A volta da circulação de malas e caixas de dinheiro no cenário político brasileiro, que parecia uma prática relegada ao passado, ressurge de maneira alarmante nos últimos dois anos. Após episódios icônicos como o do ex-ministro da petista Dilma Rousseff, o baiano Geddel Vieira Lima, encontrado com R$ 51 milhões em um apartamento em Salvador, e o assessor do deputado federal José Guimarães, pego com 100 mil dólares na cueca, essa prática repugnante voltou a ser vista com tanta frequência que quase parece normalizada.

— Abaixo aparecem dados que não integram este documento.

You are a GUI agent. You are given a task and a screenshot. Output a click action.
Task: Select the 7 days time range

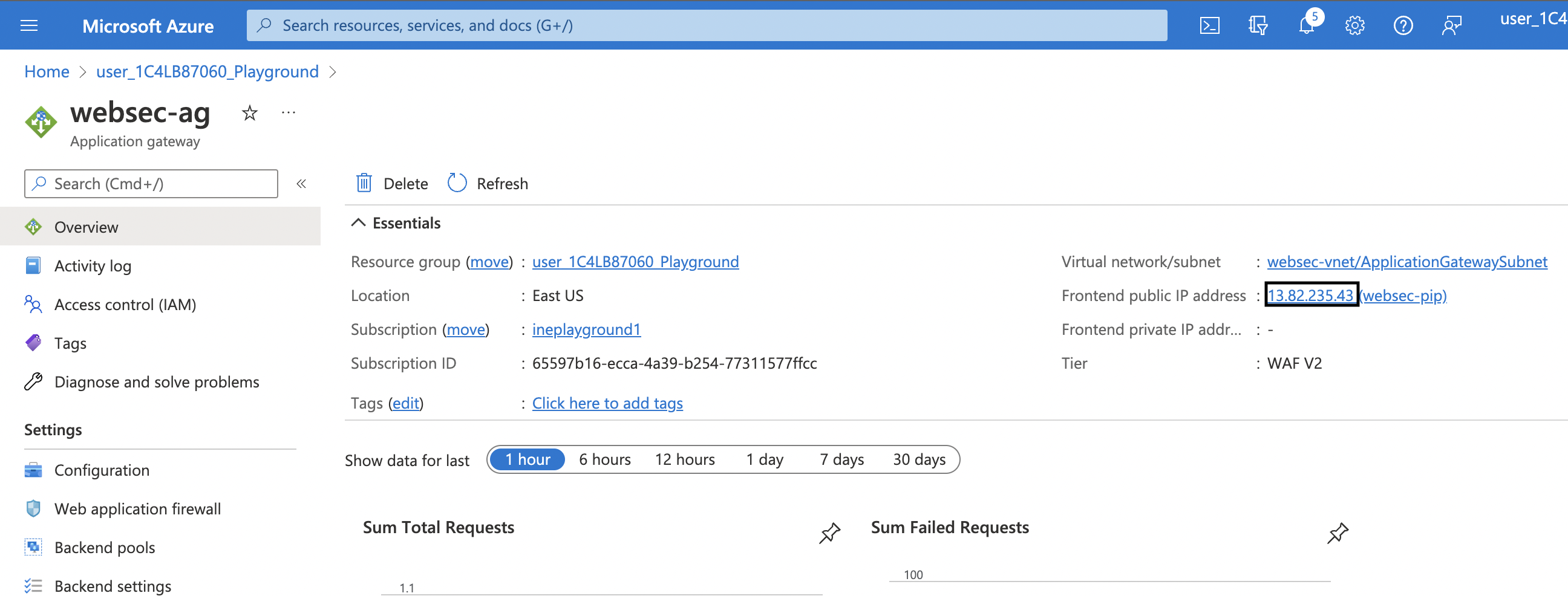coord(841,459)
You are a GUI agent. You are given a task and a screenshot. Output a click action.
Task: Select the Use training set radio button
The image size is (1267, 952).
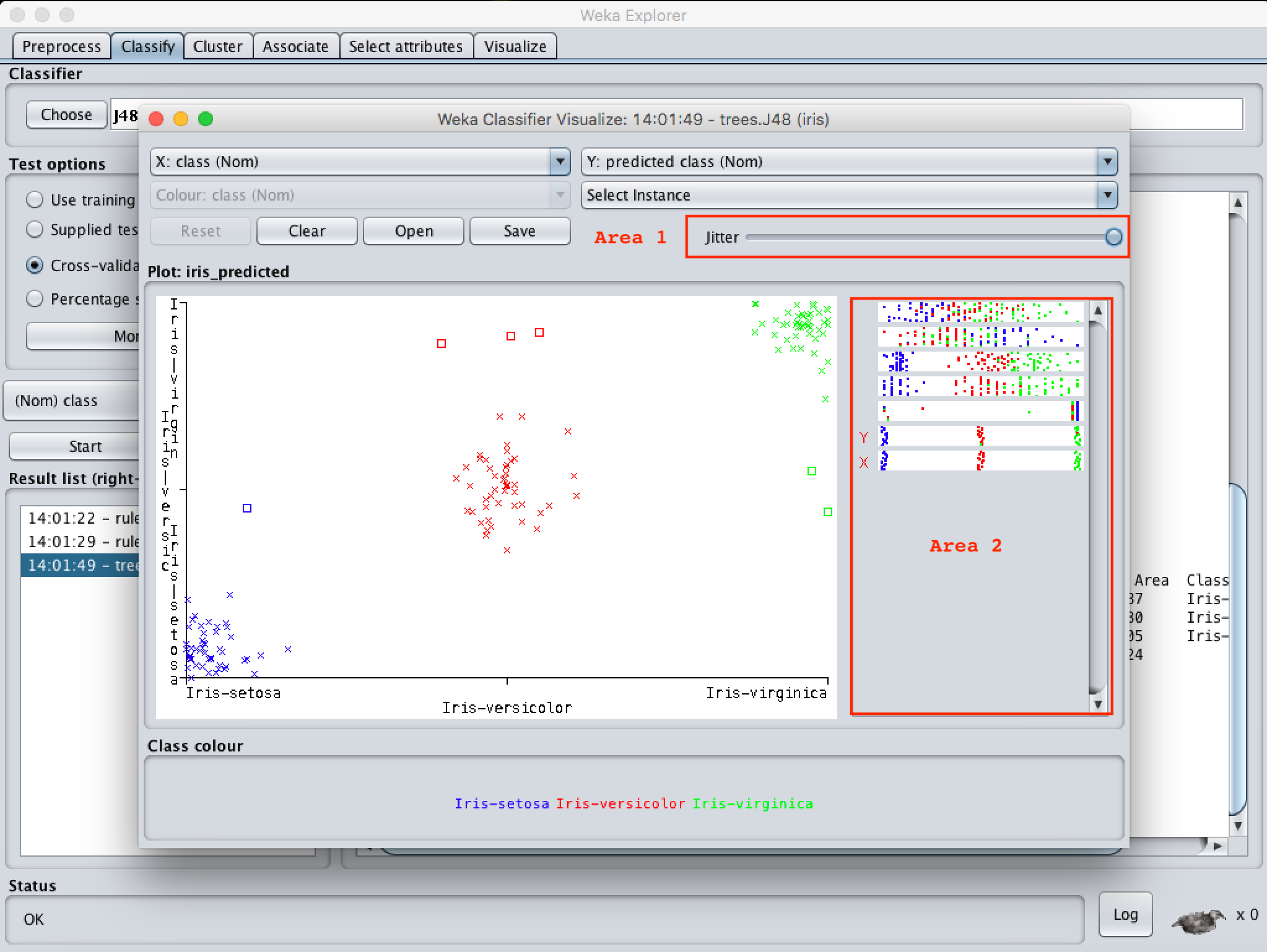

Um dos casos mais recentes envolve Renildo Lima, marido da deputada federal Helena da Asatur (MDB/RR), preso esta semana com dinheiro escondido em sua cueca. Renildo já era alvo de desconfiança por suas operações suspeitas em Brasília, especialmente seus contratos com o Ministério dos Povos Indígenas, que levantaram questionamentos no início deste ano. O deputado Marcos Pollon (PL/MS) expôs a situação ao revelar que a Voare Táxi Aéreo, empresa de Renildo, recebeu impressionantes R$ 24,8 milhões somente em 2023.
Dinheiro sem controle
O contrato mais polêmico, de R$ 17,7 milhões, foi firmado sem licitação, sob a justificativa de ser "emergencial" para atender as comunidades Yanomamis. No entanto, as justificativas levantam dúvidas, já que, mesmo com esse montante vertiginoso, as mortes entre os Yanomamis não pararam de aumentar. De 343 óbitos em 2022, sem os contratos milionários, o número subiu para 363 em 2023, apesar dos investimentos pesados do goverrno. Essa discrepância levanta a questão: onde realmente foi parar todo esse dinheiro?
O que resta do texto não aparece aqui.